A client has been diagnosed with Zollinger-Ellison syndrome. Which information is most important for the nurse to reinforce?
- A. It is a condition in which one or more tumors called gastrinomas form in the pancreas or in the upper part of the small intestine (duodenum)
- B. It is critical to report promptly to your health care provider any findings of peptic ulcers
- C. Treatment consists of medications to reduce acid and heal any peptic ulcers and, if possible, surgery to remove any tumors
- D. With the average age at diagnosis at 50 years the peptic ulcers may occur at unusual areas of the stomach or intestine
Correct Answer: B
Rationale: It is critical to report promptly to your health care provider any findings of peptic ulcers. Such findings include night-time awakening with burning, cramp-like abdominal pain, vomiting and even hematemesis, and change in appetite.
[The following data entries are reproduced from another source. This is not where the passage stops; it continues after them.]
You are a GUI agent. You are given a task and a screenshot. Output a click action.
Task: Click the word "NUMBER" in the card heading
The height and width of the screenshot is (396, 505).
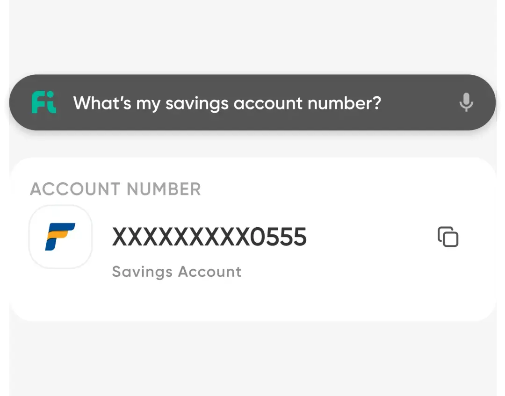pyautogui.click(x=164, y=189)
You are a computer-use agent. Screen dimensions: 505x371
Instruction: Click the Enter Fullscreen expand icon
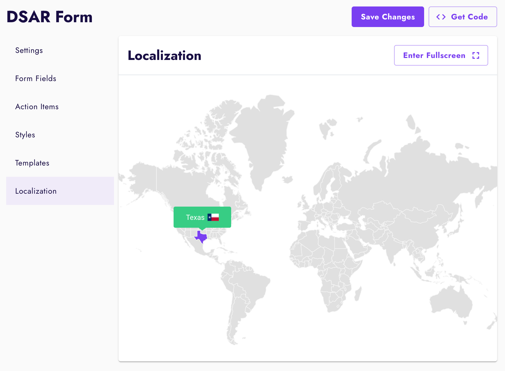pos(476,55)
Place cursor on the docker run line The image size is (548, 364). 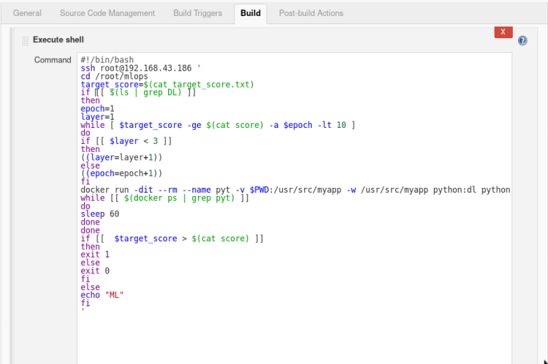click(292, 189)
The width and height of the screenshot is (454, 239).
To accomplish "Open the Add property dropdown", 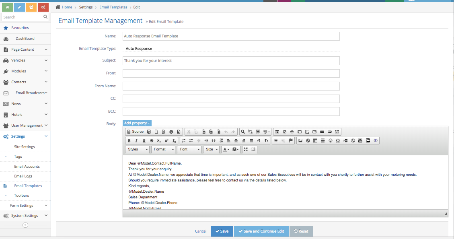I will (x=137, y=123).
The clinic nurse encounters the client who has a congested cough and rhinorrhea. The nurse follows droplet precautions/cough protocol by taking which action? Select all that apply.
- A. Offering the client sterile disposable tissues
- B. Wearing a mask while examining the client
- C. Offering the client water to drink while waiting
- D. Teaching how to cover the mouth when coughing
- E. Performing hand hygiene before and after client contact
- F. Separating the client by at least 3 feet from others in the area
Correct Answer: B,D,E,F
Rationale: B: A mask is required during examination to prevent droplet transmission. D: Teaching cough etiquette reduces spread. E: Hand hygiene prevents pathogen transmission. F: Maintaining 3 feet distance reduces droplet spread. A: Sterile tissues are unnecessary. C: Water does not limit transmission.
The nurse has given discharge instructions to parents of a child on phenytoin (Dilantin). Which of the following statements suggests that the teaching was effective?
- A. We will call the health care provider if the child develops acne.'
- B. Our child should brush and floss carefully after every meal.'
- C. We will skip the next dose if vomiting or fever occur.'
- D. When our child is seizure-free for 6 months, we can stop the medication.'
Correct Answer: B
Rationale: Our child should brush and floss carefully after every meal.' Phenytoin causes lymphoid hyperplasia that is most noticeable in the gums. Frequent gum massage and careful attention to good oral hygiene may reduce the gingival hyperplasia.